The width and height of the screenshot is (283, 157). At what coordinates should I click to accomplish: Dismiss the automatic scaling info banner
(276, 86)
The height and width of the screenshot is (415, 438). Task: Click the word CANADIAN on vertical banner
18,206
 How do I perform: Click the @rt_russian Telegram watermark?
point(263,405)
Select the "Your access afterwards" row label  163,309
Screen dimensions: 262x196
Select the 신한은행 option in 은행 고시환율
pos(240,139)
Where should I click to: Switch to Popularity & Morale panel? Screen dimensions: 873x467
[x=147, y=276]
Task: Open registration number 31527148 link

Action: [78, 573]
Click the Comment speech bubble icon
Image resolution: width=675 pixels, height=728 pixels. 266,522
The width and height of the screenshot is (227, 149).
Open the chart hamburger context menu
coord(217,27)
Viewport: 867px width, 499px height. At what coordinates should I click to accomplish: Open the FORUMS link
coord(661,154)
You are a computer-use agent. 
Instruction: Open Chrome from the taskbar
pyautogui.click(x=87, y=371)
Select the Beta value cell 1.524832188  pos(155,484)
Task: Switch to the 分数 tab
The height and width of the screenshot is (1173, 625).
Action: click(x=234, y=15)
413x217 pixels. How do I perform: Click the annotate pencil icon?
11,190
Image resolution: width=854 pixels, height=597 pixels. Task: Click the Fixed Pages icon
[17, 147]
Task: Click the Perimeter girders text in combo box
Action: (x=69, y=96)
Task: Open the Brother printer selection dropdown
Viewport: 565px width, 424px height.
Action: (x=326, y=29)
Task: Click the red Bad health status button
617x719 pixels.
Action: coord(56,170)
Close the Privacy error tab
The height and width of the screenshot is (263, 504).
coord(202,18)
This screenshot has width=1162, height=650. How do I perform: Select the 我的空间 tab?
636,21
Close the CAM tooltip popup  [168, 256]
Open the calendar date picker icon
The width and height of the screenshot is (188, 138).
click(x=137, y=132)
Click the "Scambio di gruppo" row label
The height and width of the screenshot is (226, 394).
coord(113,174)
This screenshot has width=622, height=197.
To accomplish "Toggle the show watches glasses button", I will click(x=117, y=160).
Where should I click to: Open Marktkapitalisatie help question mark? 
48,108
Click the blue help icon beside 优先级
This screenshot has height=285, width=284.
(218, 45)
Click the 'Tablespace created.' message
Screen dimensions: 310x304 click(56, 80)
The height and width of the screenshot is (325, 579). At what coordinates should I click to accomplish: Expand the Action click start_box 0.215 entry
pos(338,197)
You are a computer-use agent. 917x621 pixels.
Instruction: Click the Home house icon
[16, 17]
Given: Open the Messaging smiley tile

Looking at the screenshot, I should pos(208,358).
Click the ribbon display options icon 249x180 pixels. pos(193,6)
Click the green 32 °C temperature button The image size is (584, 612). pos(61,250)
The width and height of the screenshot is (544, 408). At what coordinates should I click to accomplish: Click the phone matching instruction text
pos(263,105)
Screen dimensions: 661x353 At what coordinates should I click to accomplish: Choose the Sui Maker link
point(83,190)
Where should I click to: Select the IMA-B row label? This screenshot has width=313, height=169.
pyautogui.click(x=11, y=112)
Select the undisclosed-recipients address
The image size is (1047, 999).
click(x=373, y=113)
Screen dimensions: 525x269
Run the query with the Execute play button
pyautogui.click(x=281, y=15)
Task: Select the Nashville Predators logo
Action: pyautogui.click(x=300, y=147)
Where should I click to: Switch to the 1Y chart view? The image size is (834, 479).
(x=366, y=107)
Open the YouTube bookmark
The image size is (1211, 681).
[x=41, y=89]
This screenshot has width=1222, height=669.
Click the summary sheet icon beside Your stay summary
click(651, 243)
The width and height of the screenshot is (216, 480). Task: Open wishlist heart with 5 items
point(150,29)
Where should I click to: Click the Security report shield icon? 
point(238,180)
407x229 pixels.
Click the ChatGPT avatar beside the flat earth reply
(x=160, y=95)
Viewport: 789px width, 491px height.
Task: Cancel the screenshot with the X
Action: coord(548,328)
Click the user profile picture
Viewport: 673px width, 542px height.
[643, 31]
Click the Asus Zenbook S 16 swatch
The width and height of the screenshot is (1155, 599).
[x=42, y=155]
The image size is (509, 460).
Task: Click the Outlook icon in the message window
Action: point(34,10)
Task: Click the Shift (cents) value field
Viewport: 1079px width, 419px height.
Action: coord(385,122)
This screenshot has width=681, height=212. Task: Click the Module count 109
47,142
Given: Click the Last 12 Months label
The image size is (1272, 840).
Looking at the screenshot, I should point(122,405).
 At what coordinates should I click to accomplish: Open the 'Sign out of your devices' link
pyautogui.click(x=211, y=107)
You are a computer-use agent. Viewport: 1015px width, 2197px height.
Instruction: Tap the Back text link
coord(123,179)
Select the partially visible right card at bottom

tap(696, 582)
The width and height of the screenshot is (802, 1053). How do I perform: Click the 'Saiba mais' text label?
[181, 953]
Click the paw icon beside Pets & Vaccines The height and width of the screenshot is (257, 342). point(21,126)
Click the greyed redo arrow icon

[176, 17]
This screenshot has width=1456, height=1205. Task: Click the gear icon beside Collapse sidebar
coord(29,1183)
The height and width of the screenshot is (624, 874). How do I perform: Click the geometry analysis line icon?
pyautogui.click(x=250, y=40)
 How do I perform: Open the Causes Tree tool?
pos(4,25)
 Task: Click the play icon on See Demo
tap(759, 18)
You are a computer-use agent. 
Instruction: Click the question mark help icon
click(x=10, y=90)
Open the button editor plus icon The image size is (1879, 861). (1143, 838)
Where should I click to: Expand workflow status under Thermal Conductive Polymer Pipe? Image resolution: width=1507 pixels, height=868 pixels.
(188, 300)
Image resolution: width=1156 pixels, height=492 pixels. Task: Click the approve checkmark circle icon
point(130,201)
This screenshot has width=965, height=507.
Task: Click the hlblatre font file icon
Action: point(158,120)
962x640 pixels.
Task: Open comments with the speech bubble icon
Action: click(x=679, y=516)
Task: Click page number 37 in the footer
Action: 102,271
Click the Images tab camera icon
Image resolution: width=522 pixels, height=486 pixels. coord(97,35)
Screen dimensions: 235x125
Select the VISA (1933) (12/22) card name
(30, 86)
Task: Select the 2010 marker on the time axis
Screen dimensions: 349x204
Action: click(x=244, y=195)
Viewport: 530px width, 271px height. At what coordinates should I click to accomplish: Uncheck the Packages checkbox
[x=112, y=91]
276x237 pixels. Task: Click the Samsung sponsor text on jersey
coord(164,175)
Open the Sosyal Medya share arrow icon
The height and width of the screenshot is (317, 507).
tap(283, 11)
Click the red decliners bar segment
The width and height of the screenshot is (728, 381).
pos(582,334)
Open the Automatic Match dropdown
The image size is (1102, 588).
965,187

☆ ☆ ☆ ☆

(Task item): Retype the listing in full, keeping every word as it appears.

(The answer):
The width and height of the screenshot is (283, 157). At what coordinates should I click to accomplish: Dismiss the automatic scaling info banner
(276, 86)
The height and width of the screenshot is (415, 438). Task: Click the word CANADIAN on vertical banner
18,206
 How do I perform: Click the @rt_russian Telegram watermark?
point(263,405)
Select the "Your access afterwards" row label  163,309
Screen dimensions: 262x196
Select the 신한은행 option in 은행 고시환율
pos(240,139)
Where should I click to: Switch to Popularity & Morale panel? Screen dimensions: 873x467
[x=147, y=276]
Task: Open registration number 31527148 link

Action: [78, 573]
Click the Comment speech bubble icon
Image resolution: width=675 pixels, height=728 pixels. 266,522
The width and height of the screenshot is (227, 149).
Open the chart hamburger context menu
coord(217,27)
Viewport: 867px width, 499px height. At what coordinates should I click to accomplish: Open the FORUMS link
coord(661,154)
You are a computer-use agent. 
Instruction: Open Chrome from the taskbar
pyautogui.click(x=87, y=371)
Select the Beta value cell 1.524832188  pos(155,484)
Task: Switch to the 分数 tab
The height and width of the screenshot is (1173, 625).
Action: click(x=234, y=15)
413x217 pixels. How do I perform: Click the annotate pencil icon?
11,190
Image resolution: width=854 pixels, height=597 pixels. Task: Click the Fixed Pages icon
[17, 147]
Task: Click the Perimeter girders text in combo box
Action: (x=69, y=96)
Task: Open the Brother printer selection dropdown
Viewport: 565px width, 424px height.
Action: (x=326, y=29)
Task: Click the red Bad health status button
617x719 pixels.
Action: coord(56,170)
Close the Privacy error tab
The height and width of the screenshot is (263, 504).
coord(202,18)
This screenshot has width=1162, height=650. How do I perform: Select the 我的空间 tab?
636,21
Close the CAM tooltip popup  [168, 256]
Open the calendar date picker icon
The width and height of the screenshot is (188, 138).
click(x=137, y=132)
Click the "Scambio di gruppo" row label
The height and width of the screenshot is (226, 394).
coord(113,174)
This screenshot has width=622, height=197.
To accomplish "Toggle the show watches glasses button", I will click(x=117, y=160).
Where should I click to: Open Marktkapitalisatie help question mark? 
48,108
Click the blue help icon beside 优先级
This screenshot has height=285, width=284.
(218, 45)
Click the 'Tablespace created.' message
Screen dimensions: 310x304 click(56, 80)
The height and width of the screenshot is (325, 579). At what coordinates should I click to accomplish: Expand the Action click start_box 0.215 entry
pos(338,197)
You are a computer-use agent. 917x621 pixels.
Instruction: Click the Home house icon
[16, 17]
Given: Open the Messaging smiley tile

Looking at the screenshot, I should pos(208,358).
Click the ribbon display options icon 249x180 pixels. pos(193,6)
Click the green 32 °C temperature button The image size is (584, 612). pos(61,250)
The width and height of the screenshot is (544, 408). At what coordinates should I click to accomplish: Click the phone matching instruction text
pos(263,105)
Screen dimensions: 661x353 At what coordinates should I click to accomplish: Choose the Sui Maker link
point(83,190)
Where should I click to: Select the IMA-B row label? This screenshot has width=313, height=169.
pyautogui.click(x=11, y=112)
Select the undisclosed-recipients address
The image size is (1047, 999).
click(x=373, y=113)
Screen dimensions: 525x269
Run the query with the Execute play button
pyautogui.click(x=281, y=15)
Task: Select the Nashville Predators logo
Action: pyautogui.click(x=300, y=147)
Where should I click to: Switch to the 1Y chart view? The image size is (834, 479).
(x=366, y=107)
Open the YouTube bookmark
The image size is (1211, 681).
[x=41, y=89]
This screenshot has width=1222, height=669.
Click the summary sheet icon beside Your stay summary
click(651, 243)
The width and height of the screenshot is (216, 480). Task: Open wishlist heart with 5 items
point(150,29)
Where should I click to: Click the Security report shield icon? 
point(238,180)
407x229 pixels.
Click the ChatGPT avatar beside the flat earth reply
(x=160, y=95)
Viewport: 789px width, 491px height.
Task: Cancel the screenshot with the X
Action: coord(548,328)
Click the user profile picture
Viewport: 673px width, 542px height.
[643, 31]
Click the Asus Zenbook S 16 swatch
The width and height of the screenshot is (1155, 599).
[x=42, y=155]
The image size is (509, 460).
Task: Click the Outlook icon in the message window
Action: point(34,10)
Task: Click the Shift (cents) value field
Viewport: 1079px width, 419px height.
Action: coord(385,122)
This screenshot has width=681, height=212. Task: Click the Module count 109
47,142
Given: Click the Last 12 Months label
The image size is (1272, 840).
Looking at the screenshot, I should point(122,405).
 At what coordinates should I click to accomplish: Open the 'Sign out of your devices' link
pyautogui.click(x=211, y=107)
You are a computer-use agent. Viewport: 1015px width, 2197px height.
Instruction: Tap the Back text link
coord(123,179)
Select the partially visible right card at bottom

tap(696, 582)
The width and height of the screenshot is (802, 1053). How do I perform: Click the 'Saiba mais' text label?
[181, 953]
Click the paw icon beside Pets & Vaccines The height and width of the screenshot is (257, 342). point(21,126)
Click the greyed redo arrow icon

[176, 17]
This screenshot has width=1456, height=1205. Task: Click the gear icon beside Collapse sidebar
coord(29,1183)
The height and width of the screenshot is (624, 874). How do I perform: Click the geometry analysis line icon?
pyautogui.click(x=250, y=40)
 How do I perform: Open the Causes Tree tool?
pos(4,25)
 Task: Click the play icon on See Demo
tap(759, 18)
You are a computer-use agent. 
Instruction: Click the question mark help icon
click(x=10, y=90)
Open the button editor plus icon The image size is (1879, 861). (1143, 838)
Where should I click to: Expand workflow status under Thermal Conductive Polymer Pipe? Image resolution: width=1507 pixels, height=868 pixels.
(188, 300)
Image resolution: width=1156 pixels, height=492 pixels. Task: Click the approve checkmark circle icon
point(130,201)
This screenshot has width=965, height=507.
Task: Click the hlblatre font file icon
Action: point(158,120)
962x640 pixels.
Task: Open comments with the speech bubble icon
Action: click(x=679, y=516)
Task: Click page number 37 in the footer
Action: 102,271
Click the Images tab camera icon
Image resolution: width=522 pixels, height=486 pixels. coord(97,35)
Screen dimensions: 235x125
Select the VISA (1933) (12/22) card name
(30, 86)
Task: Select the 2010 marker on the time axis
Screen dimensions: 349x204
Action: click(x=244, y=195)
Viewport: 530px width, 271px height. At what coordinates should I click to accomplish: Uncheck the Packages checkbox
[x=112, y=91]
276x237 pixels. Task: Click the Samsung sponsor text on jersey
coord(164,175)
Open the Sosyal Medya share arrow icon
The height and width of the screenshot is (317, 507).
tap(283, 11)
Click the red decliners bar segment
The width and height of the screenshot is (728, 381).
pos(582,334)
Open the Automatic Match dropdown
The image size is (1102, 588).
965,187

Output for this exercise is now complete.